His hand, still iced, came back to her face and he ran his thumb gently across her lower lip. Safe. Something they had discovered during heated teenage groping sessions, when they’d been young and giggly and crushing on each other. Before Remy.
She opened her mouth slightly, recognizing the cold slick feel of his transformed hand. Felt cold water trickle into her mouth and down her chin as her body heat melted the ice slightly.
Her tongue slid forward, scooped the pooling moisture from behind her lower lip and she swallowed hard, watched Bobby watch his thumb glide over the wet pink flesh of her lip. His face held a look that she hadn’t seen directed at her in years. Hadn’t seen directed at her in this exact form ever.

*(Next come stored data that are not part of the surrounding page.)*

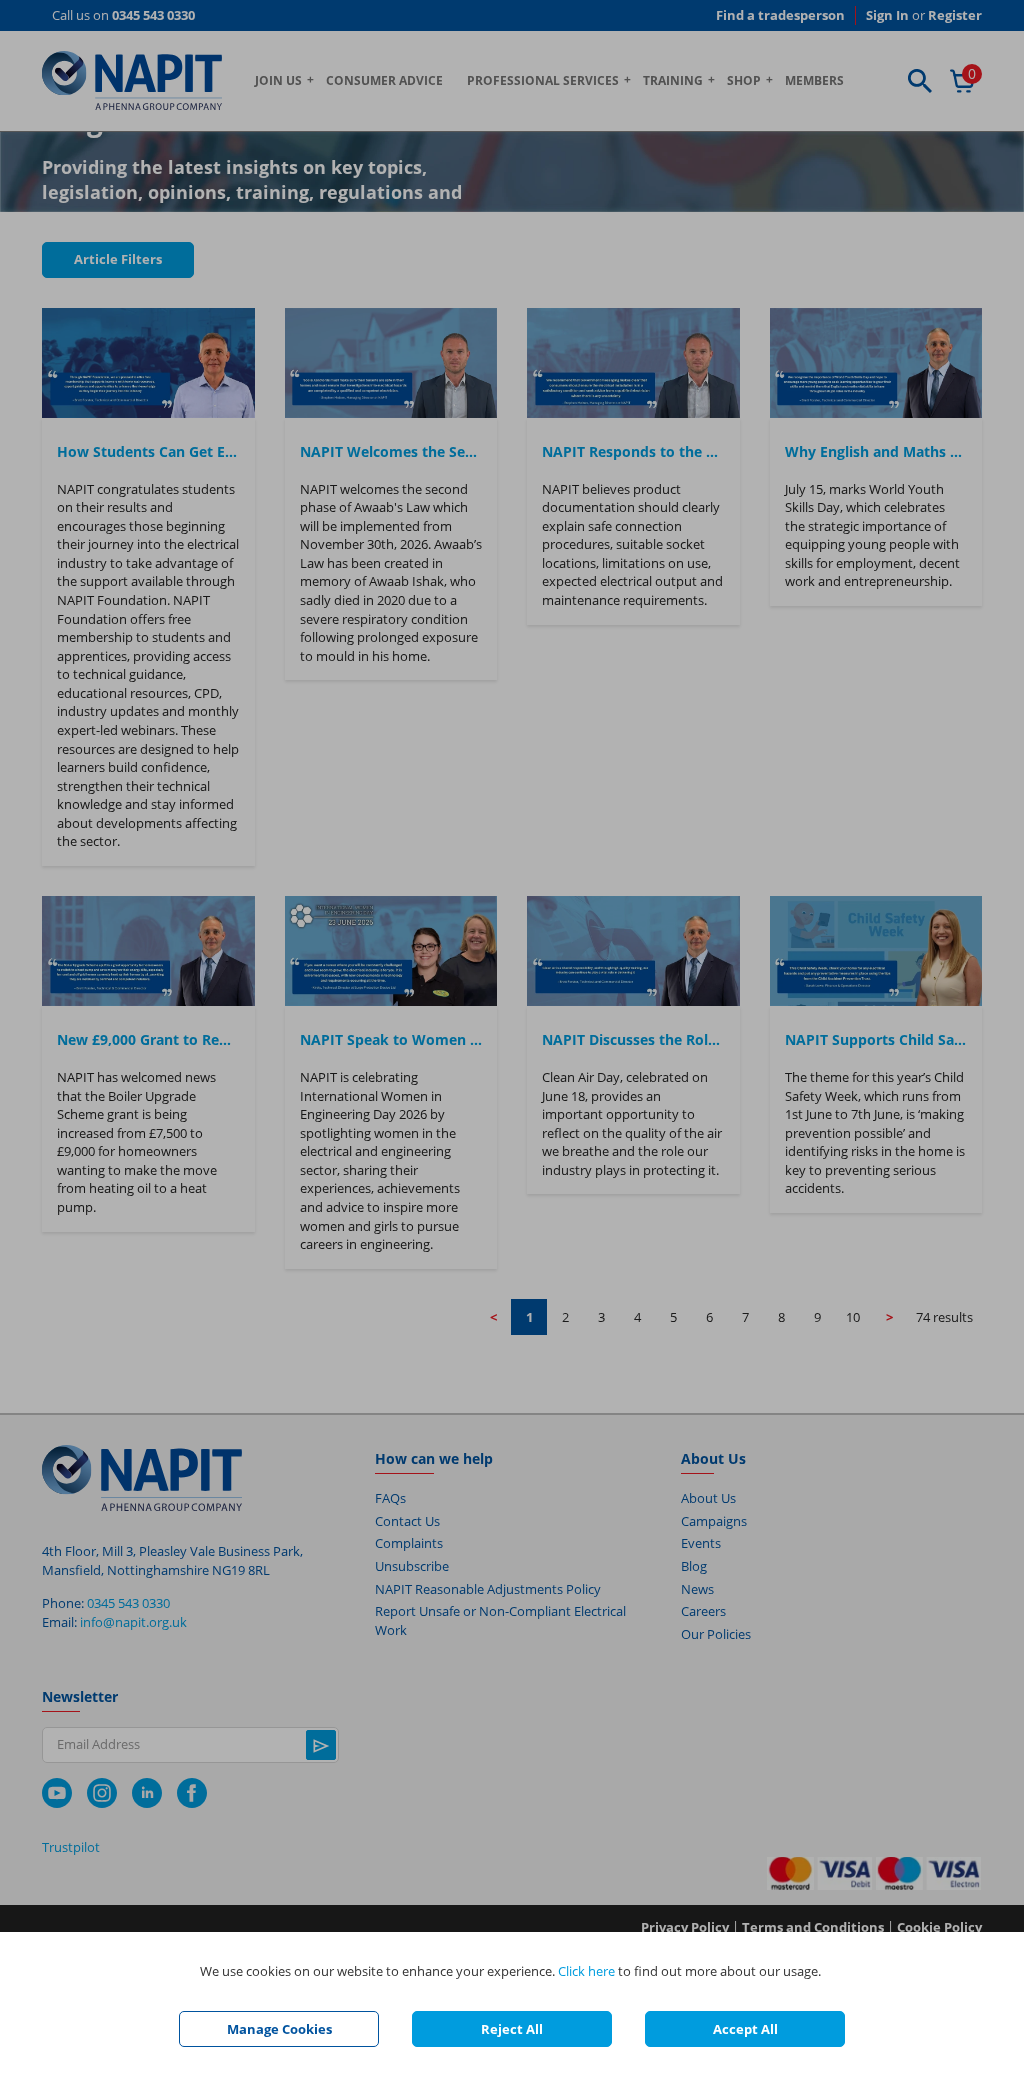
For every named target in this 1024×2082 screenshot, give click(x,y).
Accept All (745, 2029)
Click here (586, 1971)
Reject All (512, 2029)
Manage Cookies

This was the look of an adult, not a teenager. An adult who was feeling desire and despair at the same time.
She swept her tongue over the tip of his thumb and heard that distinctive crackle, felt her eyes go painfully dry for a second as Bobby stole the moisture from the surrounding air, used it to turn his entire body to ice. She shivered as her warm comfy perch suddenly turned cold and hard, couldn’t help the way she squeaked when his hand found the back of her neck, steered her toward his mouth.
A cold, wet Bobby kiss. So familiar, but with a new edge. One that had been borne out of the years and events that had passed since the last time they had done this. Frozen, solid hands running over her upper body, making her shake with more than the cold. Tugging on her hips, maneuvering her to straddle him, pulling her closer, pushing her down. His cheek sliding against hers, her wet hair sticking to her face. Frosty breath in her ear. “Do you want to?”
Nothing but a nod, because she was trying to keep her teeth from chattering. A skill she’d perfected years ago, then lost from lack of use. He slid his hands under her thighs and stood, sending cold water droplets in all directions as they disappeared into the passageway that led to his room.
On the table, the candle sputtered and went out.